⟨
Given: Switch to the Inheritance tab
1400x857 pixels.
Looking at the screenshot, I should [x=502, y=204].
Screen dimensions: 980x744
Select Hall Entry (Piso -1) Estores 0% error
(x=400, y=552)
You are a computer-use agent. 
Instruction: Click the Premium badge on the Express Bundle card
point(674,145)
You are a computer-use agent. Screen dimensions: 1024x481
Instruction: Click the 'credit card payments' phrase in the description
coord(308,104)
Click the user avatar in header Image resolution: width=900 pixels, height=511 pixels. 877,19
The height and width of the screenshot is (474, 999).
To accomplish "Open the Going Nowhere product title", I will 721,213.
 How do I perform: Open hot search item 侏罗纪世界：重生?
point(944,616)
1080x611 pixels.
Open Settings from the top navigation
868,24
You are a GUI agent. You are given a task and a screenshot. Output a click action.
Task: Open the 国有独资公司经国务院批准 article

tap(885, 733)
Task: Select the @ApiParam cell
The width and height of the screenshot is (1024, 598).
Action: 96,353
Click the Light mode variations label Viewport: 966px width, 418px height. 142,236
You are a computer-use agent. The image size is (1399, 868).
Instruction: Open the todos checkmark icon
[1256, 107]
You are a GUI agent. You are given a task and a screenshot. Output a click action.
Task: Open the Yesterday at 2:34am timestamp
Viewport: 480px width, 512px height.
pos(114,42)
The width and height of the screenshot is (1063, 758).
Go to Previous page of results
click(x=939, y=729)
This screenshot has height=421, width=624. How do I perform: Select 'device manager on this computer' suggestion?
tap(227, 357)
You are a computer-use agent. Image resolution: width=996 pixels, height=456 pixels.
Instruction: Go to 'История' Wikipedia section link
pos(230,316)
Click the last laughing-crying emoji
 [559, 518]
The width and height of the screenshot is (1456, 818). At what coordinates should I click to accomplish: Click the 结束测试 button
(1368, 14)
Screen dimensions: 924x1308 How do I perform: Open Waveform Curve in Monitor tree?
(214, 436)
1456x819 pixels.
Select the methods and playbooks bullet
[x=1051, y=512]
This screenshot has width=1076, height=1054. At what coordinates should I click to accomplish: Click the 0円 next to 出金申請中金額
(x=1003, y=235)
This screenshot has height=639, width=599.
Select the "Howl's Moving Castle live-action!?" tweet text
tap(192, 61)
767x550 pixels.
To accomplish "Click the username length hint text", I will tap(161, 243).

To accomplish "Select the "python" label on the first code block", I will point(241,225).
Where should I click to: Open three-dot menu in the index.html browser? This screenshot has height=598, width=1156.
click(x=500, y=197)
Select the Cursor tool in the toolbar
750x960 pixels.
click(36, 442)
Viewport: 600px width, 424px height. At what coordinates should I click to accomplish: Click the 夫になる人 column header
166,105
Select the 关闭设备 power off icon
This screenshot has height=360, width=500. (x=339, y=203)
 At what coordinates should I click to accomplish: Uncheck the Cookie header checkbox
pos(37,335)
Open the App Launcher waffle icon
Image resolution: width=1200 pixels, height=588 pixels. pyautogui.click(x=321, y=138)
⟩
Copy each line of the listing that includes "will".

To accomplish "Open the Going Nowhere product title", I will 721,213.
To accomplish "Click the username length hint text", I will tap(161, 243).
To accomplish "Select the "python" label on the first code block", I will point(241,225).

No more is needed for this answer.